**ZADANIE A**
Przepisz dokładnie fragment tekstu o kosmetykach do pielęgnacji cery, zaczynając od słów „Ze względu na” i kontynuując aż do słów „skóry składników odżywczych.”.

Jesień i zima to dwie pory roku, które są szczególnie uciążliwe dla mojej cery. Brak słońca, suchość, poszarzała cera i powstające w wyniku noszenia maseczek ochronnych niedoskonałości to tylko niektóre z problemów, z którymi zapewne boryka się większość z nas. Jednak w ostatnim czasie udało mi się trafić na dwie kosmetyczne perełki, które skutecznie pomagają mi pozbyć się nieprzyjemnych skutków mroźnej, wilgotnej pogody. Poznajcie moje dwa odkrycia – płyn micelarny Beauty Booster LIFT4SKIN oraz serum My Beauty Power ACNE.

Reklama

Płyn micelarny LIFT4SKIN Beauty Booster

Płyn micelarny LIFT4SKIN Beauty Booster jest przeznaczony do każdego typu cery, a jego zadaniem jest demakijaż oraz oczyszczenie twarzy i oczu. Stosuję go codziennie wieczorem jako pierwszy etap w oczyszczaniu skóry. Kosmetyk ma przyjemny zapach, który umilał mi aplikację. Jest wyczuwalny, ale nie nachalny. Podczas stosowania przekonałam się, że wystarczy zaledwie odrobina produktu, którą należy nasączyć płatek kosmetyczny. Demakijaż zaczynam od okolic oczu – przykładam do nich płatki i przytrzymuję na chwilę, pozwalając produktowi rozpuścić tusz i resztę kosmetyków. Następnie przecieram delikatnie. Proces powtarzam aż do pełnego demakijażu, a następnie przechodzę do reszty twarzy, którą oczyszczam w podobny sposób.

Ze względu na pracę przy komputerze moje oczy stały się bardzo wrażliwe – większość płynów micelarnych powoduje szczypanie. Już podczas pierwszego użycia różowego płynu Beauty Booster wiedziałam, że się z nim polubię. Jest bardzo łagodny, a jednocześnie skutecznie oczyszcza.

Skład płynu micelarnego LIFT4SKIN Beauty Booster

W płynie micelarnym moją uwagę zwrócił jeden z nietypowych składników, którego jeszcze nie spotkałam w kosmetykach tego typu. Mowa o rajskiej wodzie z laguny Polinezji Francuskiej, która jest bogata w minerały: wapń, potas oraz magnez. Jej zadaniem jest regeneracja i dostarczenie niezbędnych dla naszej skóry składników odżywczych.

**FRAGMENTY DANYCH**
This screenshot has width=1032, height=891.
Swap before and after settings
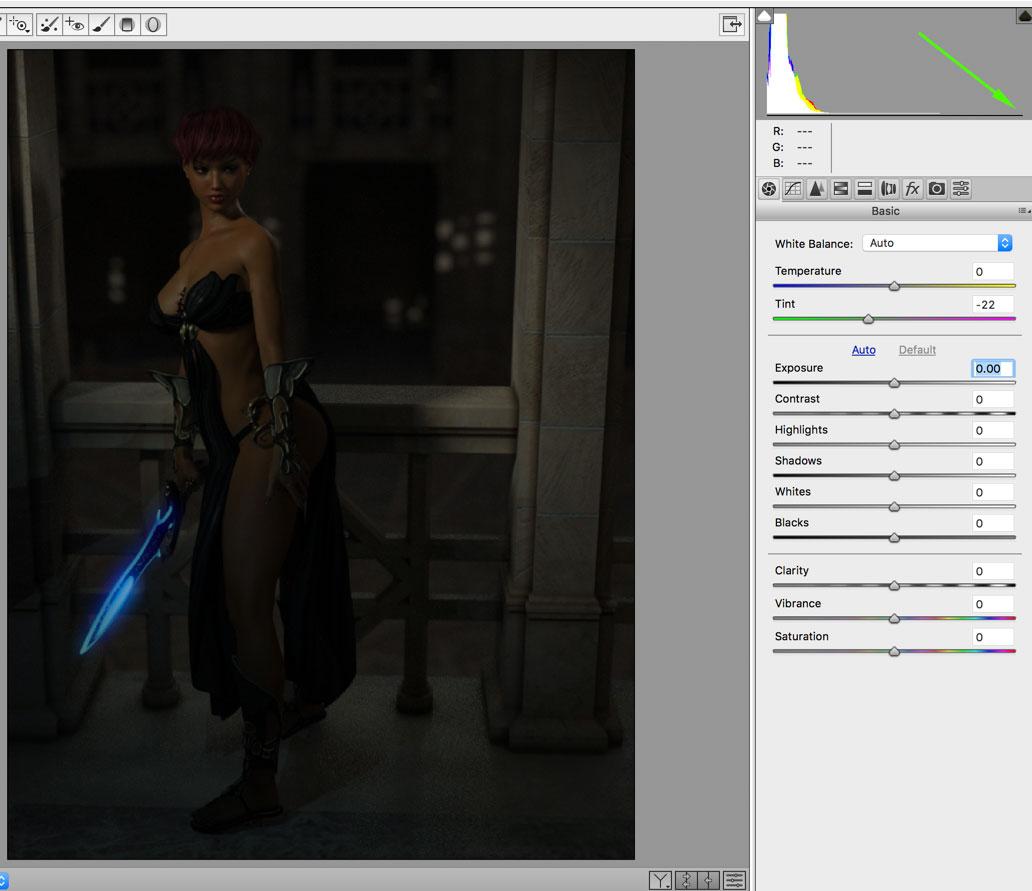(x=686, y=880)
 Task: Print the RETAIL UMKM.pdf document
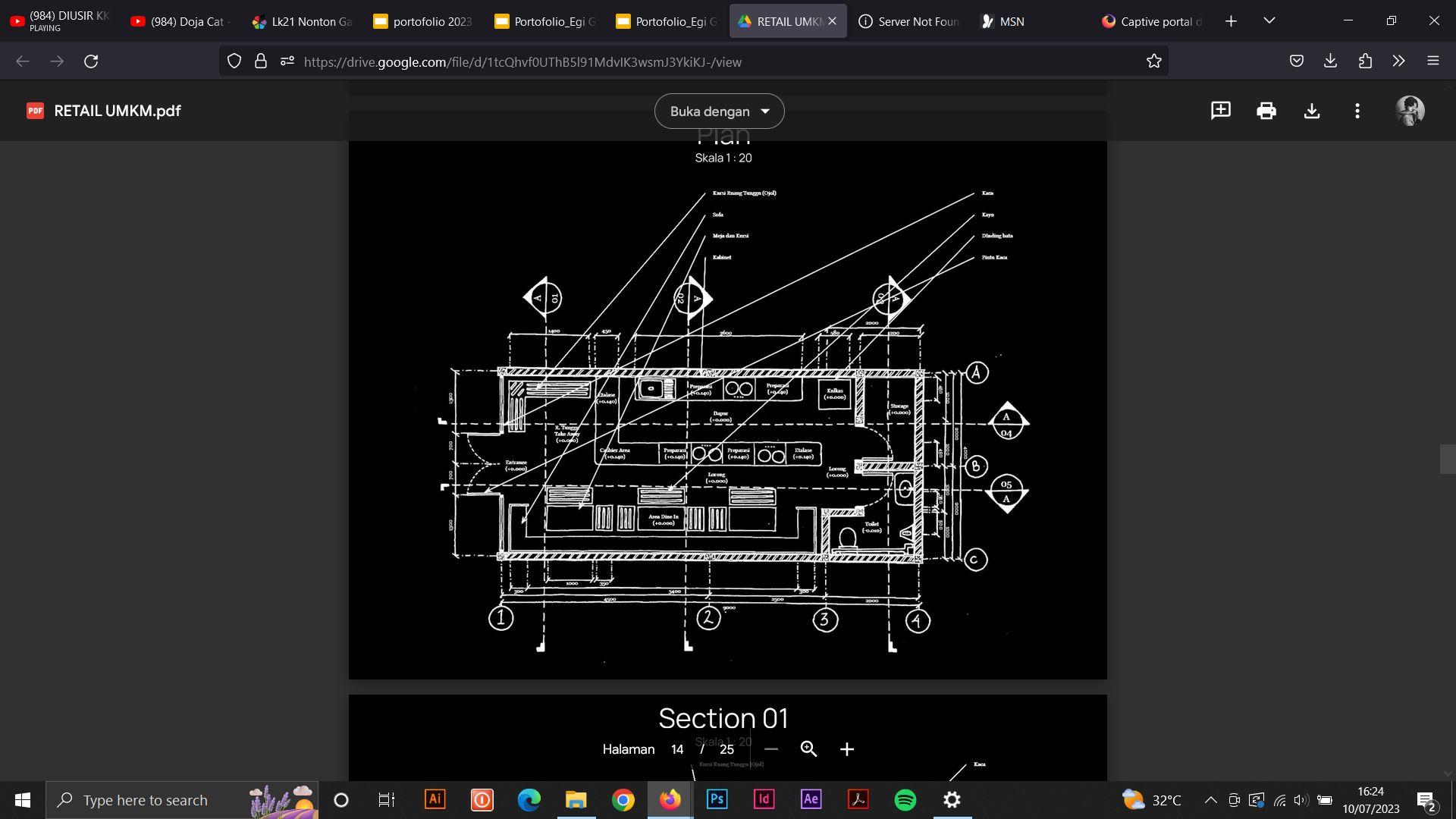tap(1266, 111)
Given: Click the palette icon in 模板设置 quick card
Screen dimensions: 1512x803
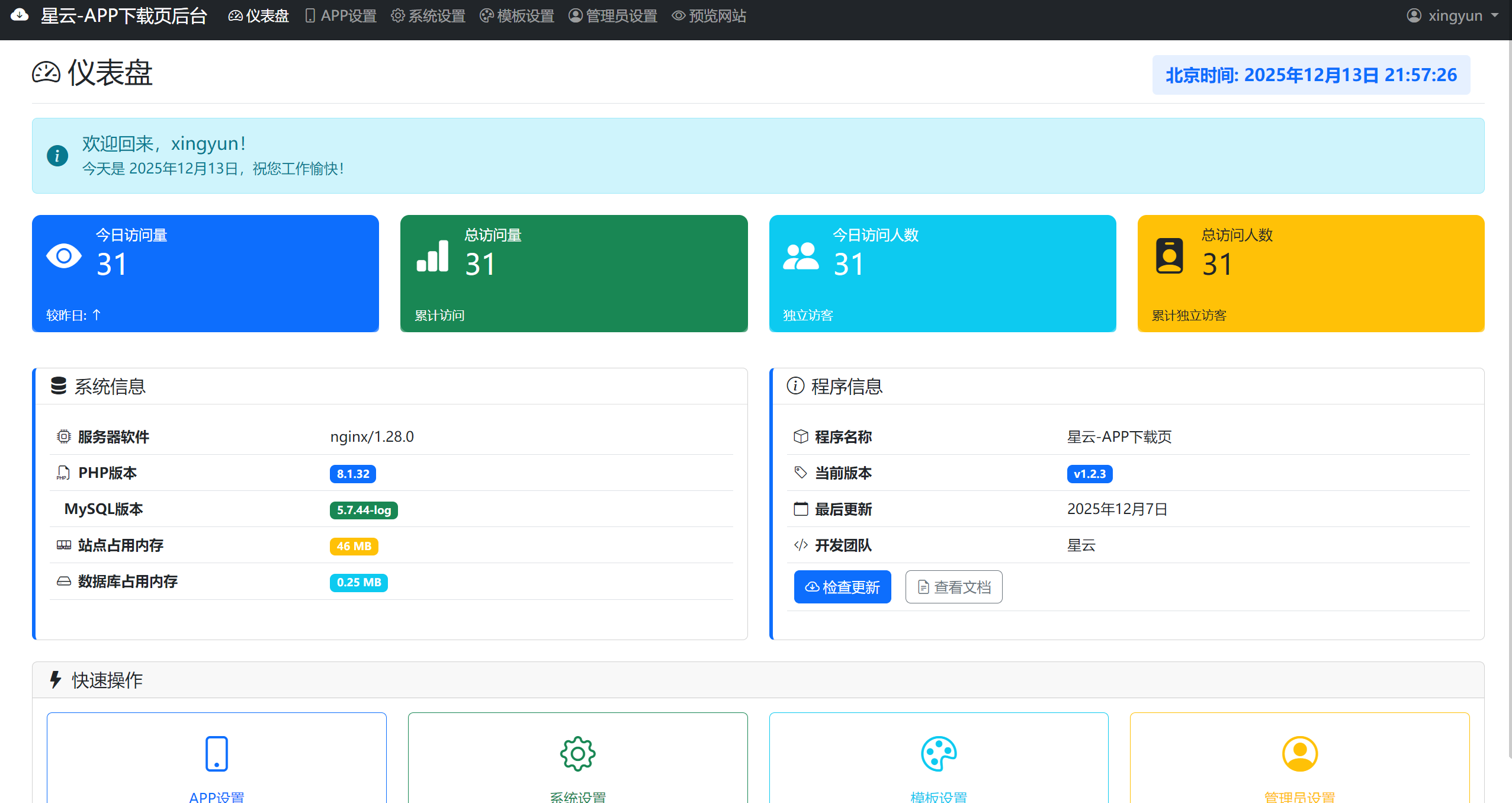Looking at the screenshot, I should (938, 753).
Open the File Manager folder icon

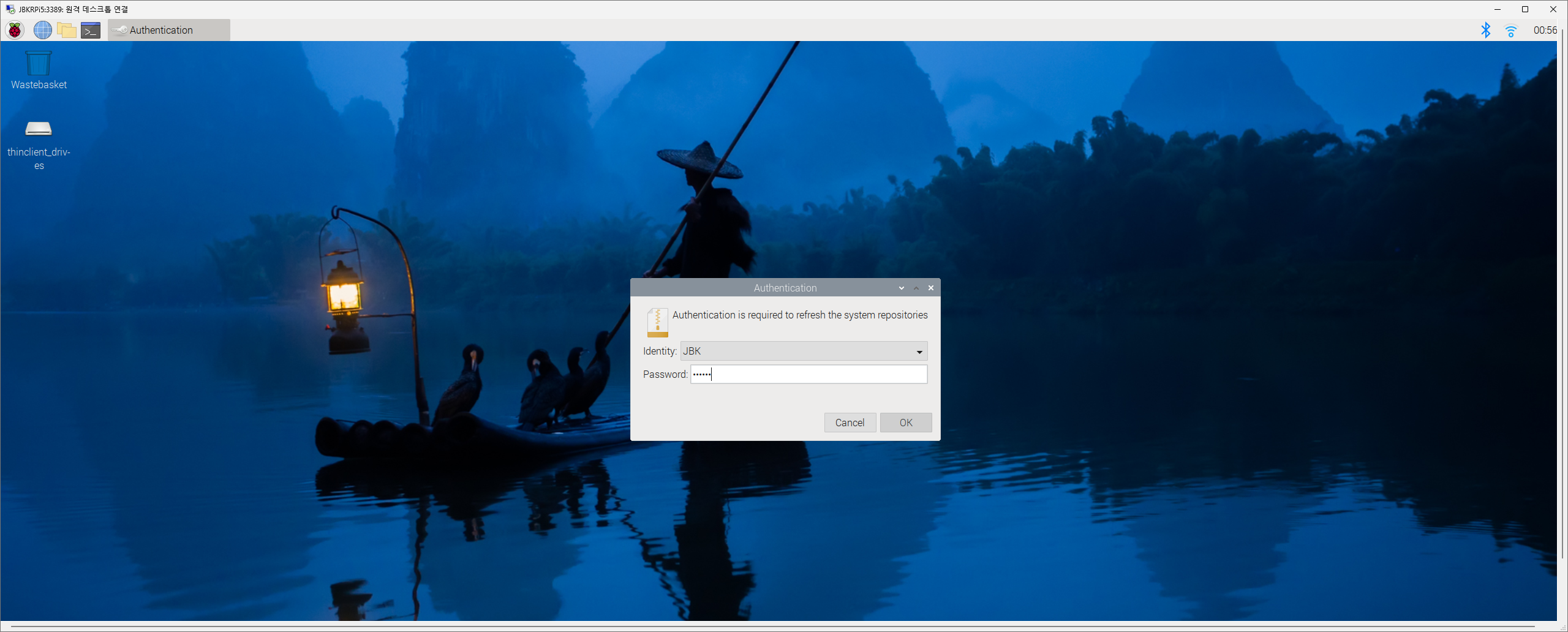pyautogui.click(x=66, y=30)
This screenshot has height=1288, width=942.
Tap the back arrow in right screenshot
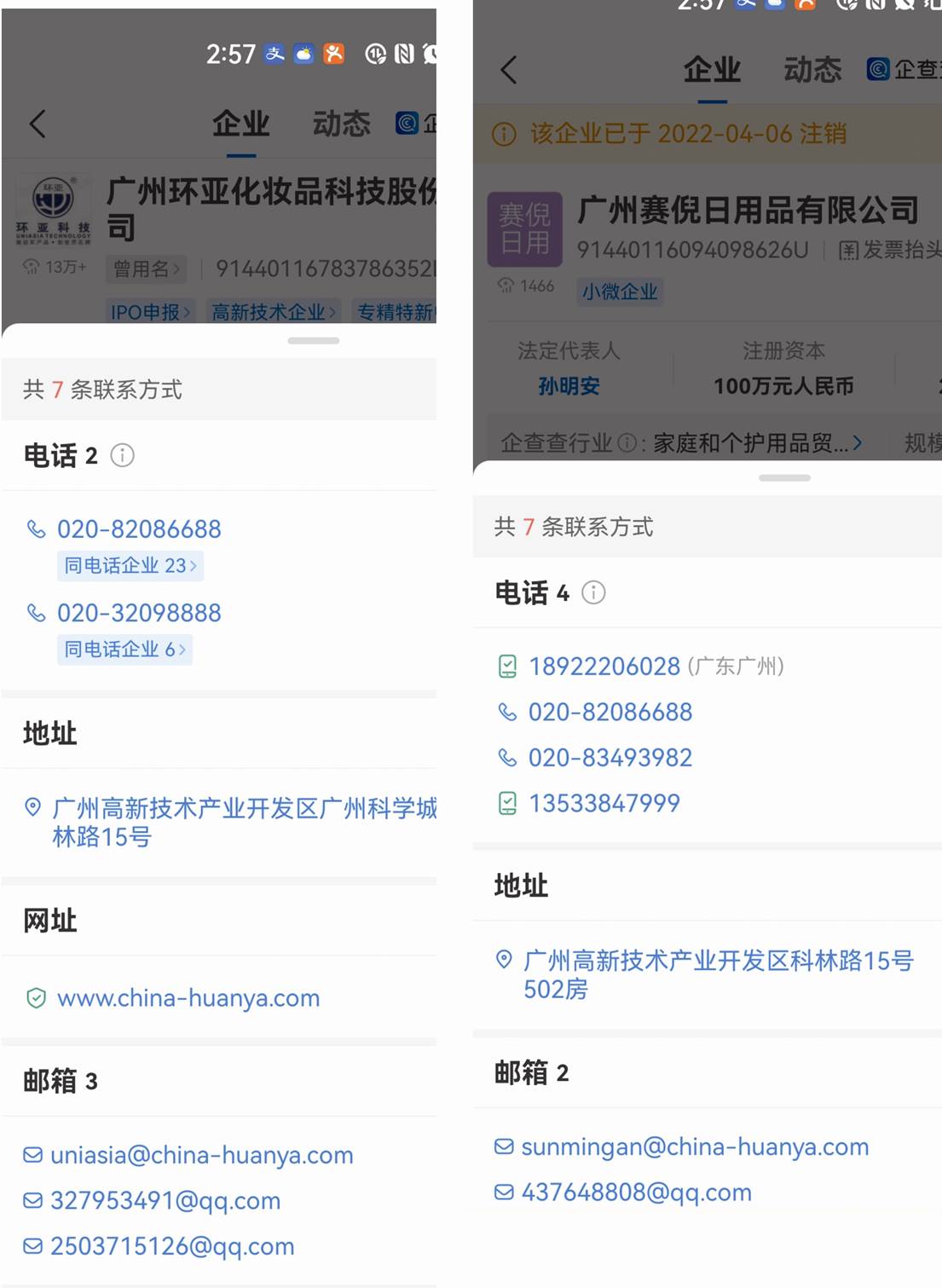[x=509, y=70]
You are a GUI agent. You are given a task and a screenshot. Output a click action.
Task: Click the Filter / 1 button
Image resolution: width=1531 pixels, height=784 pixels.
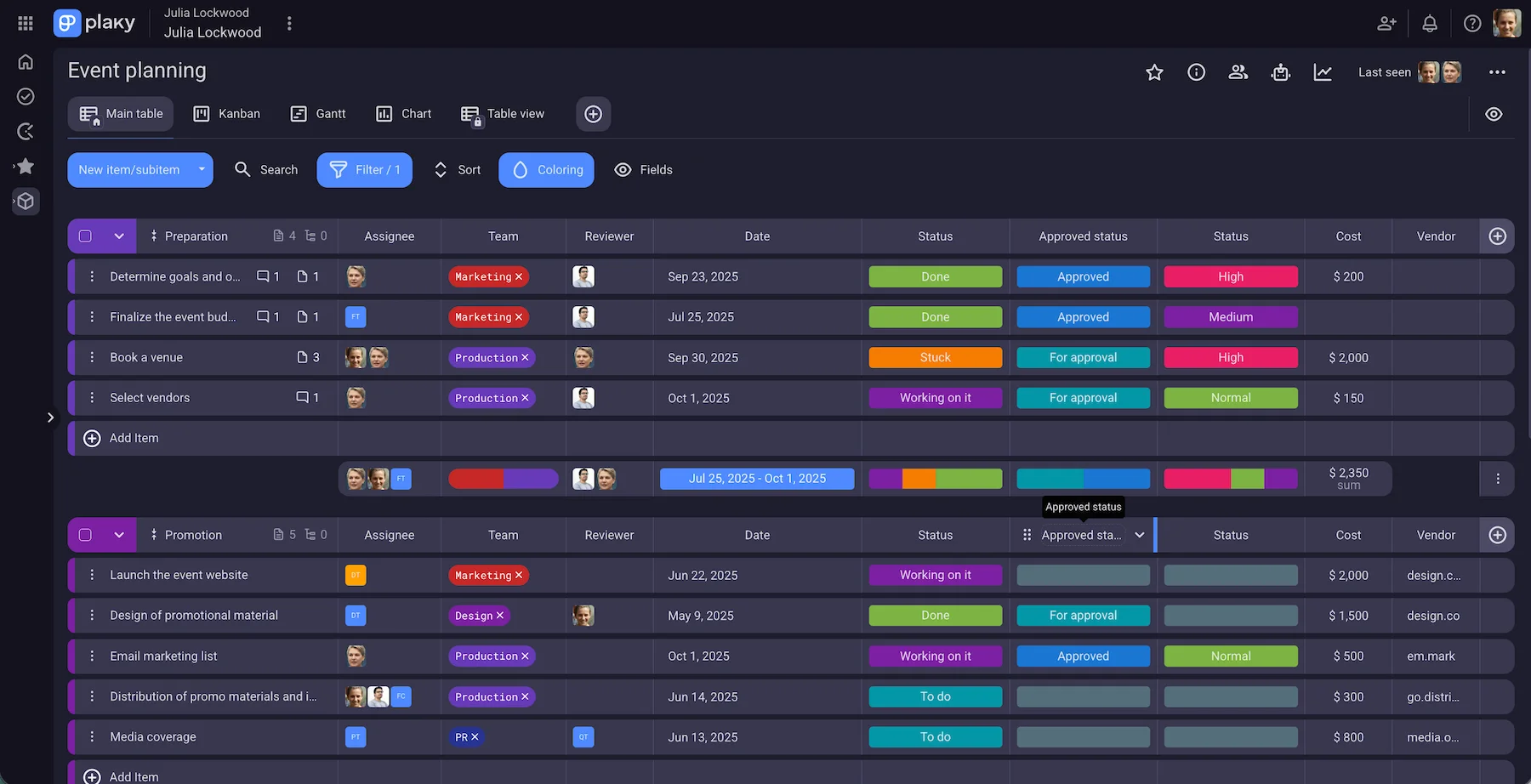tap(364, 169)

**ZADANIE B**
W rekordach zredaguj wiersze, zaczynając od wiersza z „Task: Print the RETAIL UMKM.pdf document” i kontynuując aż do wiersza z „[x=509, y=70]”, zastępując „icon” przez „button” i nie zmieniając niczego poza tym. Podaj wyłącznie te wiersze i pomiń w nich obrazy.

**WYNIK A**
Ze względu na pracę przy komputerze moje oczy stały się bardzo wrażliwe – większość płynów micelarnych powoduje szczypanie. Już podczas pierwszego użycia różowego płynu Beauty Booster wiedziałam, że się z nim polubię. Jest bardzo łagodny, a jednocześnie skutecznie oczyszcza.

Skład płynu micelarnego LIFT4SKIN Beauty Booster

W płynie micelarnym moją uwagę zwrócił jeden z nietypowych składników, którego jeszcze nie spotkałam w kosmetykach tego typu. Mowa o rajskiej wodzie z laguny Polinezji Francuskiej, która jest bogata w minerały: wapń, potas oraz magnez. Jej zadaniem jest regeneracja i dostarczenie niezbędnych dla naszej skóry składników odżywczych.

**WYNIK B**
 Task: Print the RETAIL UMKM.pdf document
tap(1266, 111)
Given: Click the palette button in 模板设置 quick card
Screen dimensions: 1512x803
Looking at the screenshot, I should (938, 753).
Open the File Manager folder button

pyautogui.click(x=66, y=30)
This screenshot has height=1288, width=942.
Tap the back arrow in right screenshot
[x=509, y=70]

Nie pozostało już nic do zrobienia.